I answered: “Tell them I never loved ’em so much as now,” and burst into tears! No wonder that he wrote in his paper that I was “a woman of extreme nervous sensibility.” Another of them said that “my figure was spare almost to attenuation.” America soon remedied that. I began to put on flesh before I had been in the country a week, and it was during my fifth American tour that I became really fat for the first time in my life.
When we landed I drove to the Hotel Dam, Henry to the Brevoort House. There was no Diana on the top of the Madison Square Building then. The building did not exist, to cheer the heart of a new arrival as the first evidence of beauty in the city. There were horse trams instead of cable cars, but a quarter of a century has not altered the peculiarly dilapidated carriages in which one drives from the dock, the muddy side-walks, and the cavernous holes in the cobble-paved streets. Had the elevated railway, the first sign of power that one notices after leaving the boat, begun to thunder through the streets? I cannot remember New York without it.
I missed then, as I miss now, the numberless hansoms of London plying in the streets for hire. People in New York get about in the cars, unless they have their own carriages.
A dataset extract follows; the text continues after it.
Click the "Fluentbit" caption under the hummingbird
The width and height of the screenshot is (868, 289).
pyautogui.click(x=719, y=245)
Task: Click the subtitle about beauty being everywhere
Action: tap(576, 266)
The hired carriage has no reason for existing, and when it does, it celebrates its unique position by charging two dollars (8_s._) for a journey which in London would not cost fifty cents (2_s._)!
I cried for two hours at the Hotel Dam! Then my companion, Miss Harries, came bustling in with: “Never mind! here’s a piano!” and sat down and played “Annie Laurie” very badly until I screamed with laughter. Before the evening came my room was like a bower of roses, and my dear friends in America have been throwing bouquets at me in the same lavish way ever since. I had quite cheered up when Henry came to take me to see some minstrels who were performing at the Star Theater, the very theater where in a few days we were to open. I didn’t understand many of the jokes which the American comedians made that night, but I liked their dry, cool way of making them. They did not “hand a lemon” or “skiddoo” in those days; American slang changes as quickly as thieves’ slang, and only “Gee!” and “Gee-whiz!” seem to be permanent.
There were very few theaters in New York when we first went there. All that part of the city which is now “up town” did not exist, and what was then “up” is now more than “down” town. The American stage has changed almost as much. In those days their most distinguished actors were playing Shakespeare or old comedy, and their new plays were chiefly “imported” goods. Even then there was a liking for local plays which showed the peculiarities of the different States, but they were more violent and crude than now. The original American genius and the true dramatic pleasure of the people is, I believe, in such plays, where very complete observation of certain phases of American life and very real pictures of manners are combined with comedy almost childlike in its naivete. The sovereignty of the young girl which is such a marked feature in social life is reflected in American plays.